CancerWomen’s Health

CERVICAL CANCER SCREENING

Ever since the Human Papilloma Virus (HPV) was determined to be the cause of cancer of the uterine cervix, screening recommendations for cervical cancer have changed dramatically. For the decades of the 1960’s, ‘70’s, ‘80’s, and ‘90’s, and up until about 2010, a yearly Papinicolau smear, or Pap test, was the screening test of choice. Once every year, a young woman made the dreaded visit to her doctor’s office for the embarrassing, and sometimes uncomfortable pelvic exam and Pap smear. The recommendation at that time was, for sexually-active women, regardless of age, to have PAP testing once a year. 

In the late 1990’s, proof of HPV as the cause of cervical cancer was well-established. The recommendation then became annual PAP testing plus the screening test for HPV. However, HPV screening was done every three years, not yearly, and was only done for women 30 years and older.    

The discovery of HPV as the causative factor in cervical cancer placed the disease in the sexually transmitted infection (STI) category. That had always been suspected because prostitutes had a high incidence of cervical cancer while among celibate nuns, it did not exist. Cancer of the cervix is the 4th most common cancer in women, and is predicted to cause over 4300 deaths, annually. In 2022, there were 660,000 new cases of cervical cancer. So, it’s not insignificant to feel the importance of early detection and the many lives it saves. 

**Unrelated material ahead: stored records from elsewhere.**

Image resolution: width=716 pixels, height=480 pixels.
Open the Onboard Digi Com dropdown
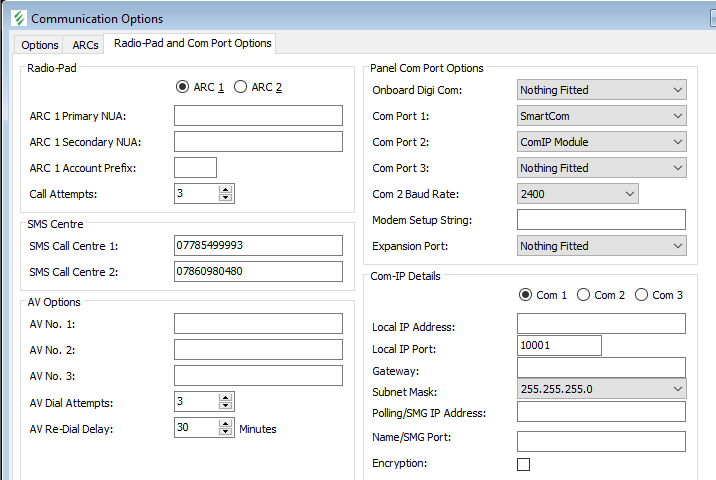point(601,90)
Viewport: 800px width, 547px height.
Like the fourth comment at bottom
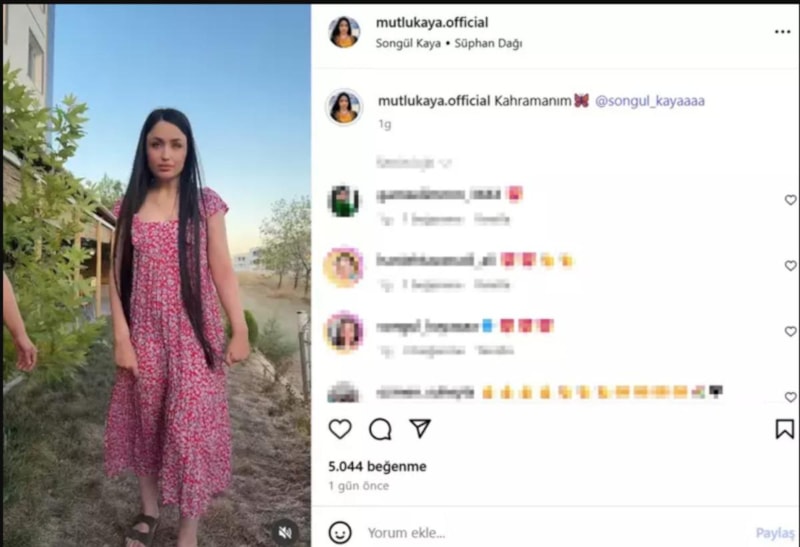(790, 397)
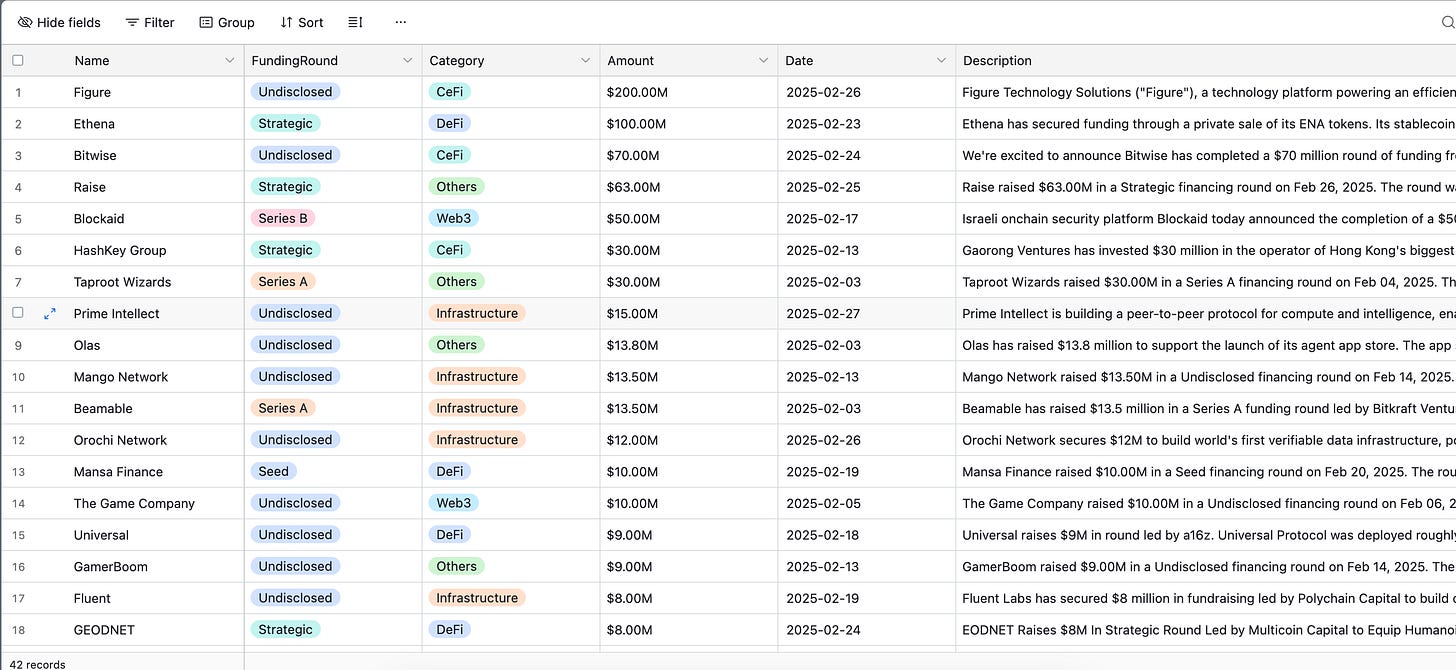Expand the Prime Intellect record
This screenshot has width=1456, height=670.
(49, 314)
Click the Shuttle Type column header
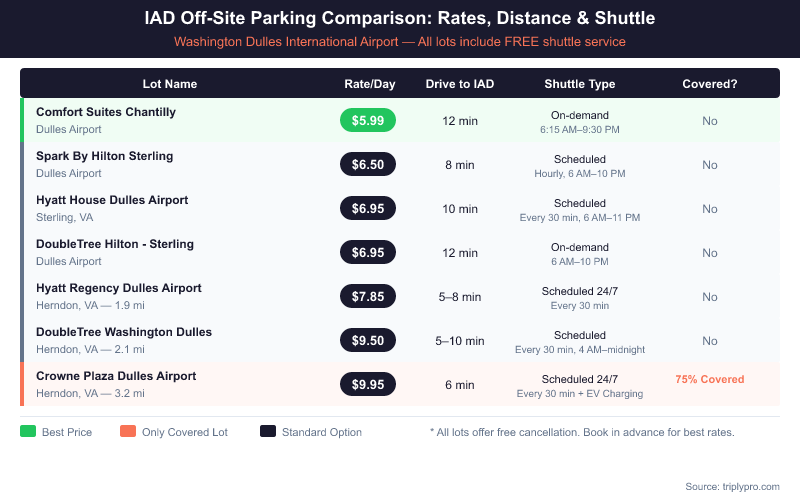This screenshot has width=800, height=500. 580,84
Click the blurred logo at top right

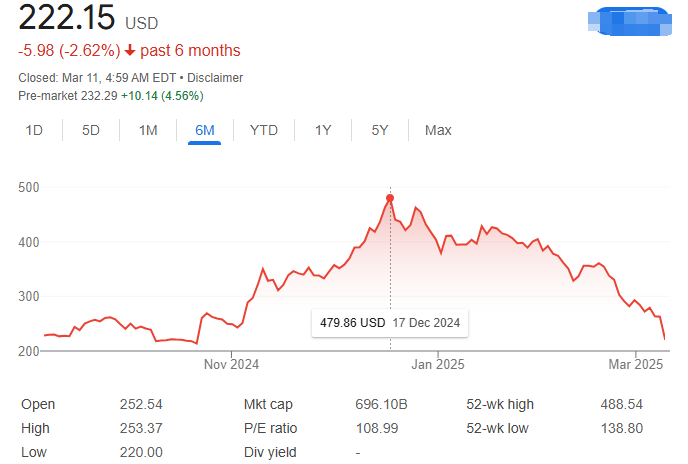630,20
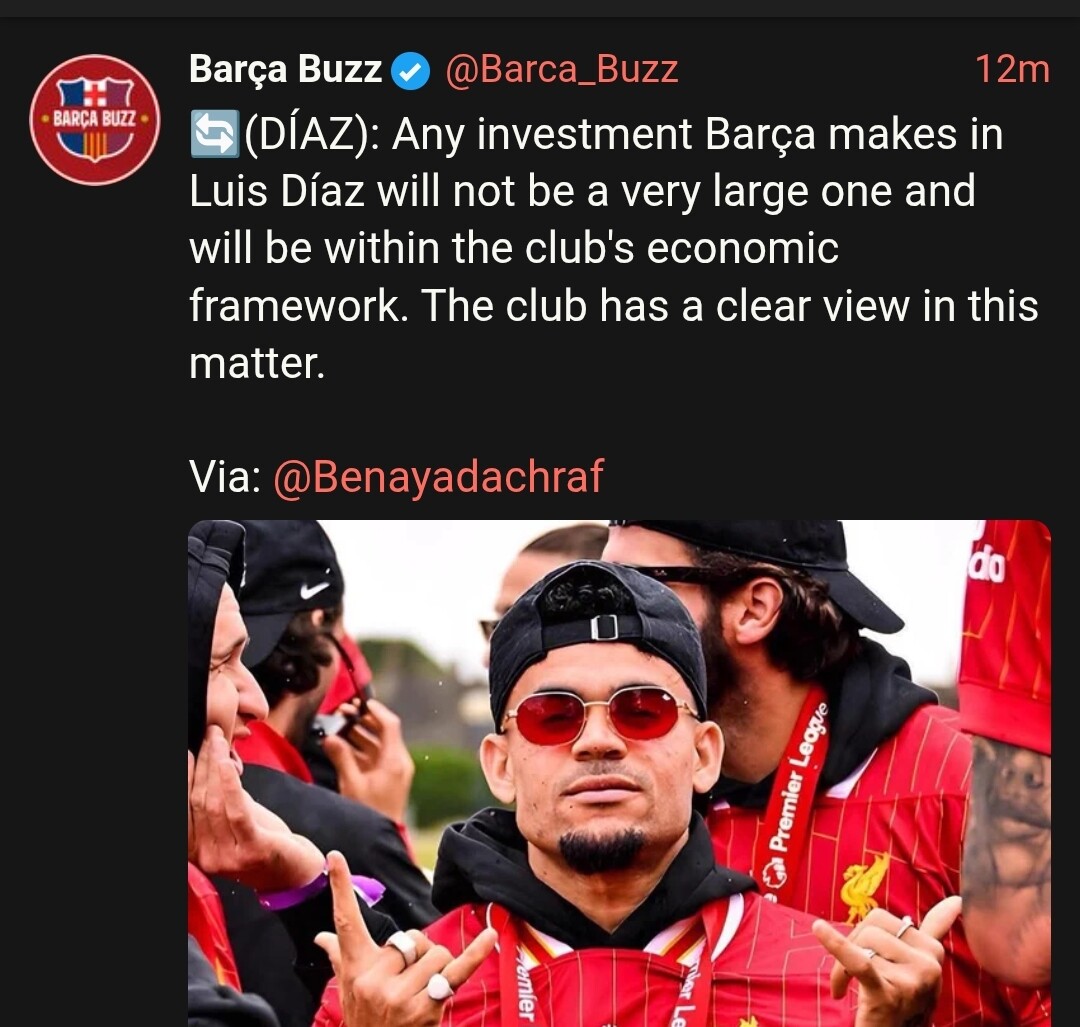Viewport: 1080px width, 1027px height.
Task: Click the blue verified badge
Action: pos(411,71)
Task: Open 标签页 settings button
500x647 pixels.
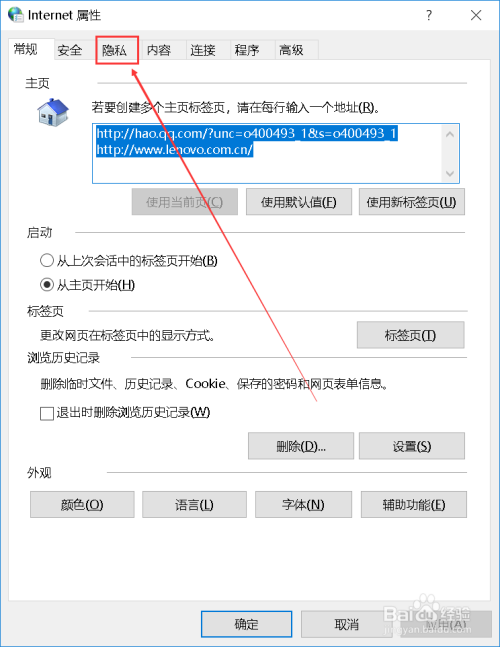Action: [x=410, y=335]
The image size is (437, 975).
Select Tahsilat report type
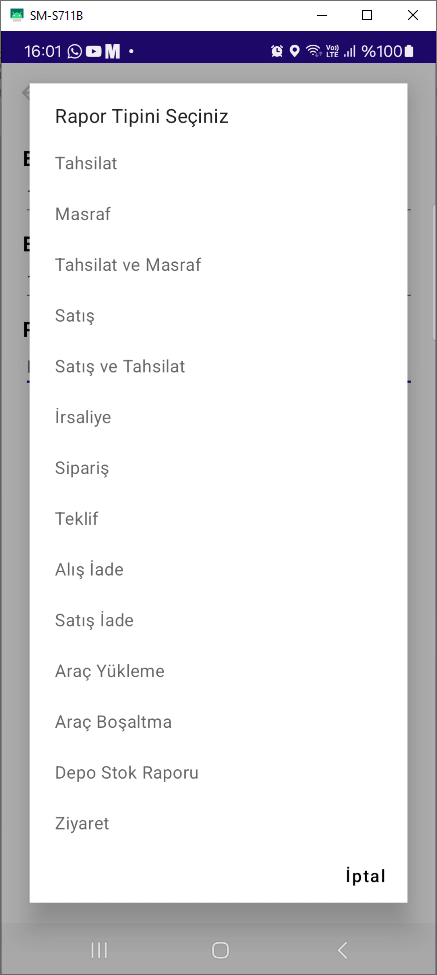tap(218, 164)
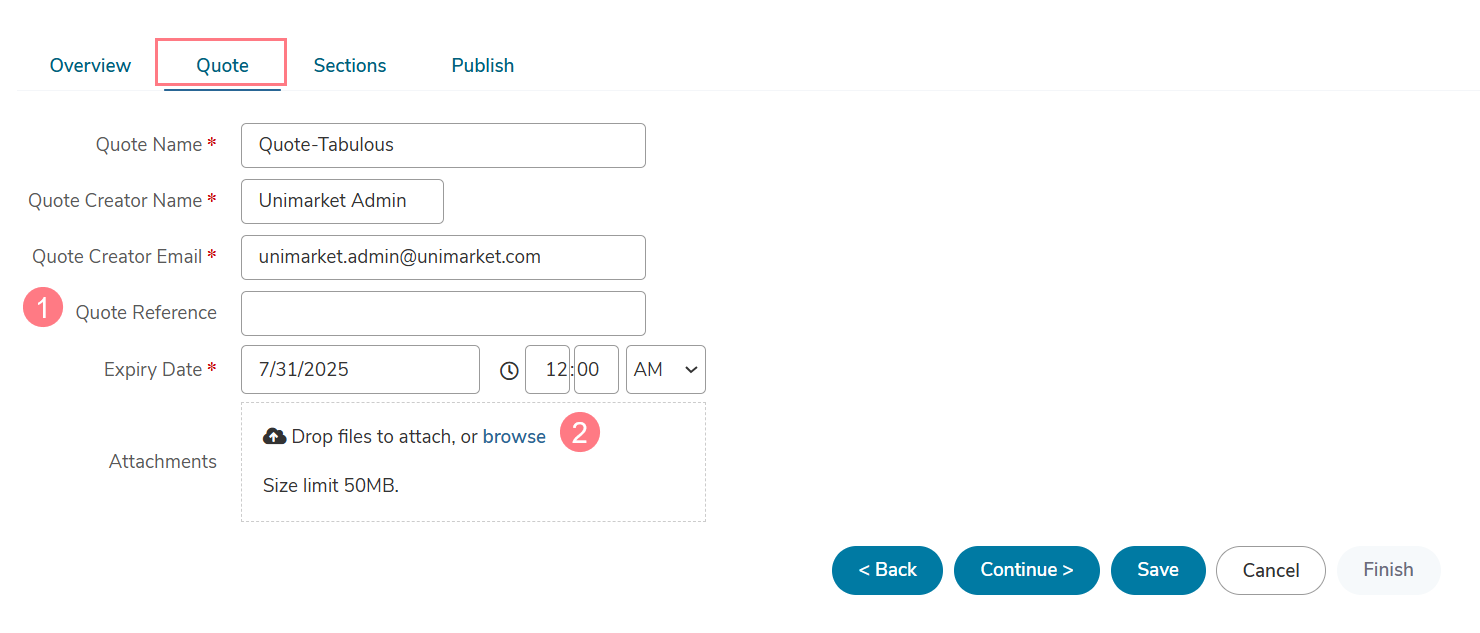Open the AM/PM dropdown

pos(666,370)
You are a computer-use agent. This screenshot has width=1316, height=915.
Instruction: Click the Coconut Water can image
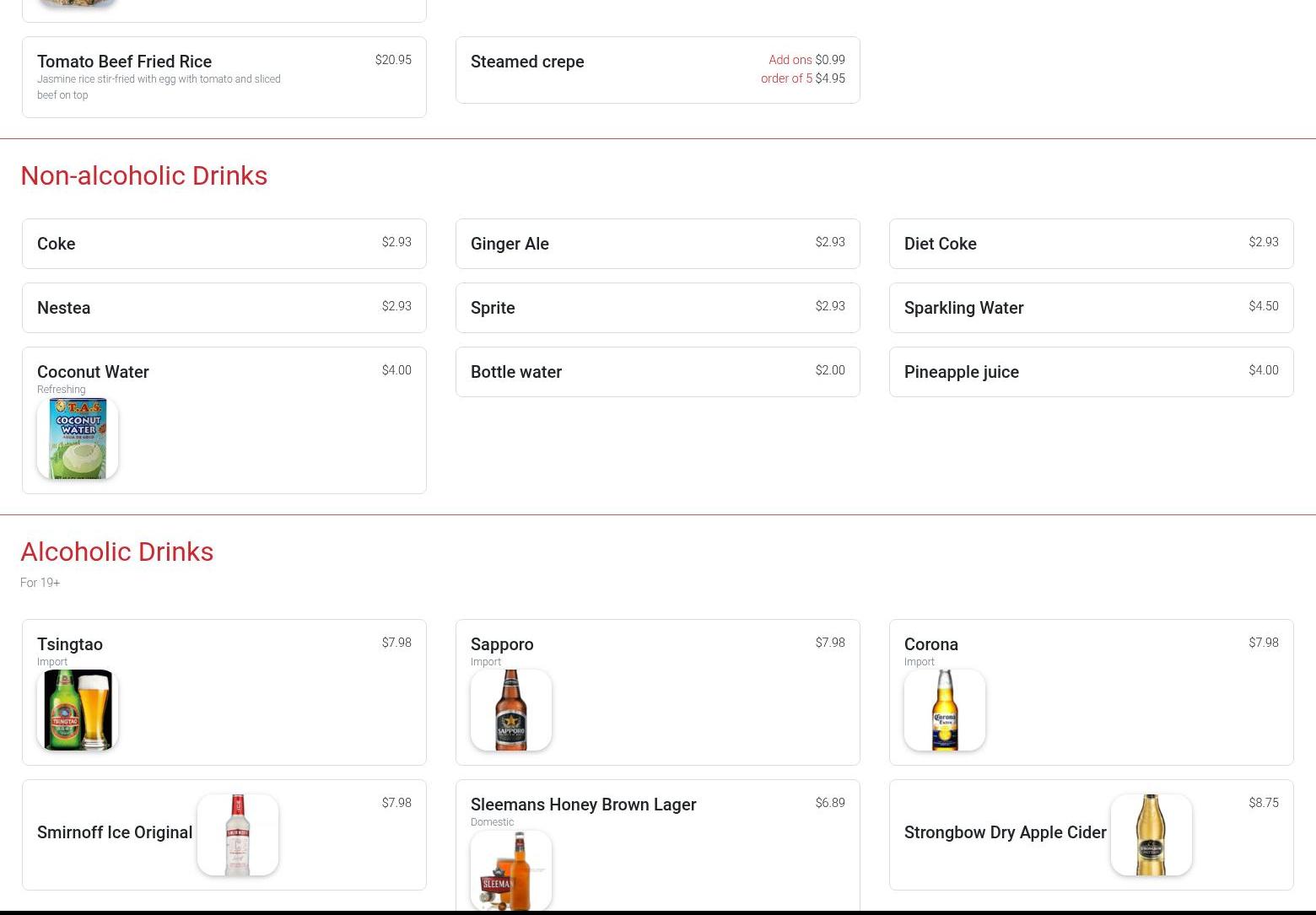(78, 439)
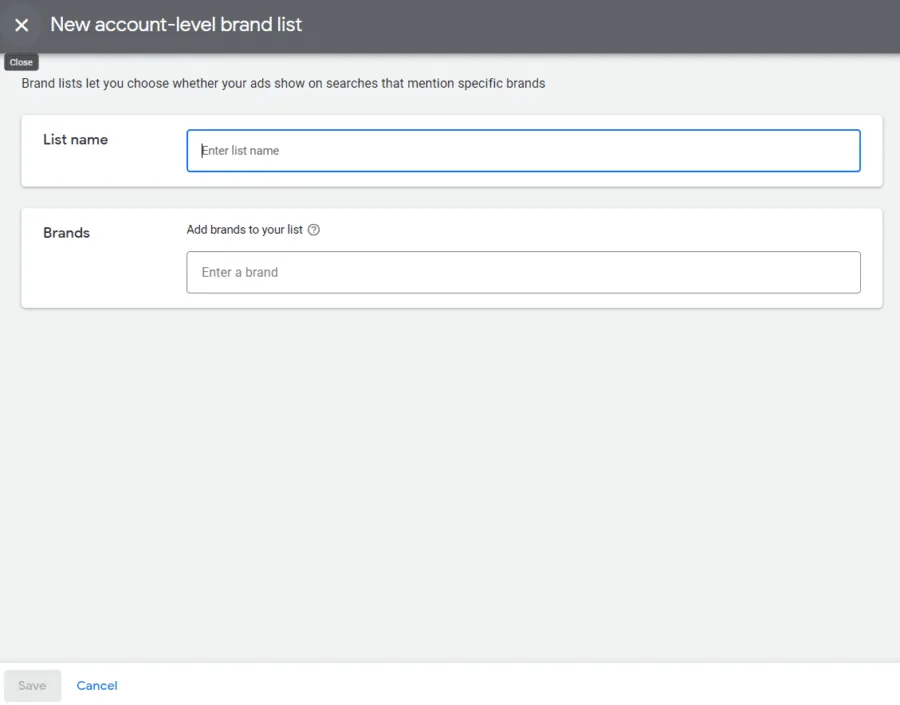Screen dimensions: 900x705
Task: Open help for Add brands to your list
Action: pos(314,230)
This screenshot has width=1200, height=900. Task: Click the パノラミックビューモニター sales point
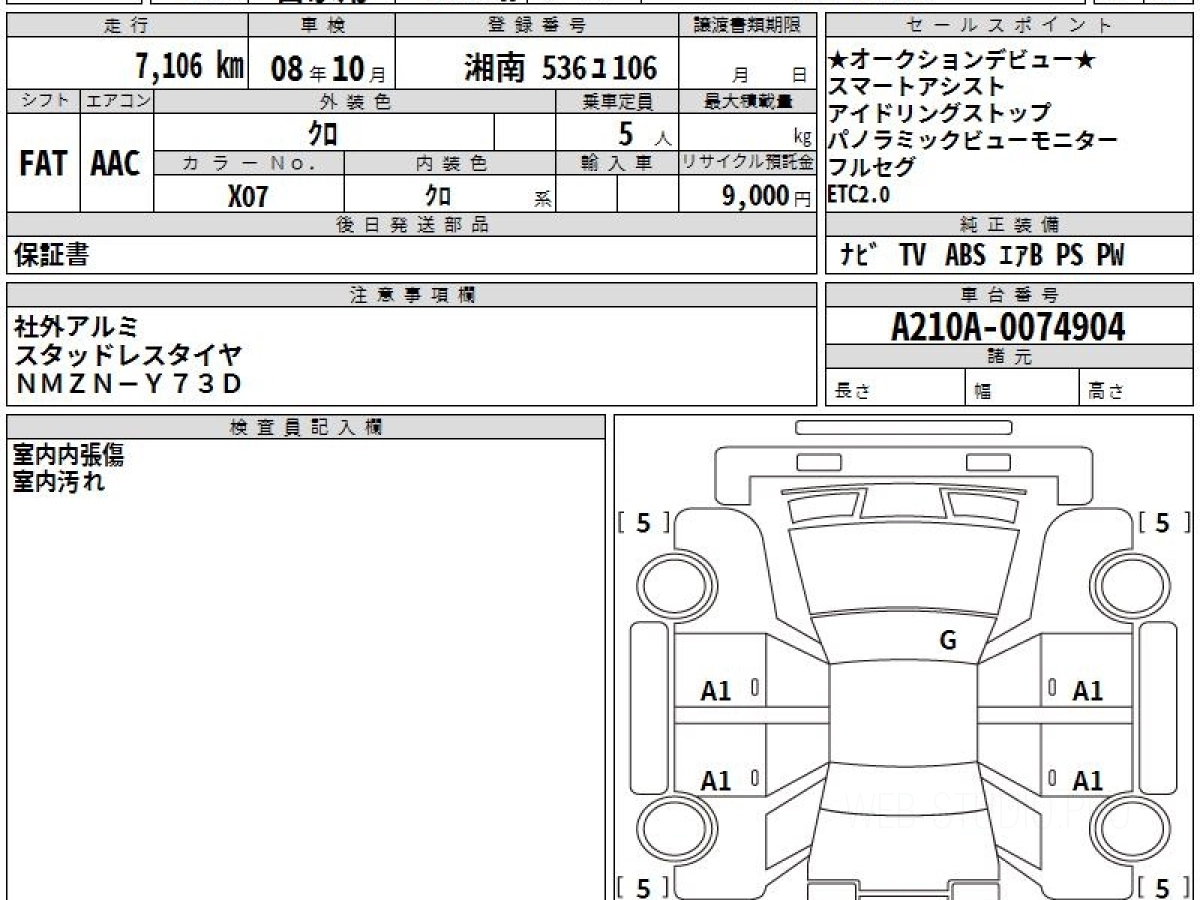(972, 140)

The American Cancer Society (the ACS) and the United States Preventive Services Task Force (USPSTF) are at odds with one another over their recommendations for screening. The ultra-conservative, cost-effectiveness-Obsessed USPSTF is mired in the 1990’s recommending only Pap Smears from age 21-30. From 30-65, they recommend HPV screening every 5 years or “cotesting ” with HPV test plus a PAP smear. The ACS Recommends HPV testing every 5 years beginning at age 25. “Cotesting” with PAP smear every 3 years is also an option. Both entities recommend ending cervical cancer screening at age 65. 

The biggest changes in screening are total reliance on HVP testing every 5 years and either skipping PAP testing or reducing its frequency to every three years. Another change is not starting screening until age 25 instead of beginning once a woman is sexually active. 

“Self-collected” HPV tests are available now, too. The patient collects the vaginal specimen using a special brush or swab, places the specimen in a preservative solution, and that is sent to the lab. If the test is positive, the patient must return for a PAP smear. Subsequent evaluation for positive HPV and PAP testing includes colposcopy with biopsy and definitive management based on results. 

In summary, three types of screening tests are done:

     Cytology—PAP Smear

     Cotesting—PAP Smear and HPV Test

     HPV Testing

Screening begins later at age 25 and goes until age 65.

HPV testing is the current preferred primary screening test. 

The frequency of screening is reduced to every 3 years for PAP’s and every 5 years for HPV testing. 

Self-collected specimens for HPV testing are becoming more common and preferred.

So, the “dreaded annual” is a thing of the past. Cervical cancer may become a thing of the past, too, because of the discovery of Gardasil, the HPV Vaccine. It is yet to be determined if eradication of cervical cancer will come to fruition, but it certainly will reduce the number new cases and deaths from the disease. 

Reference: Wiser A, Quinlan JD. Cervical Cancer Screening. Am Fam Phys.2026 February;113(2):137-144.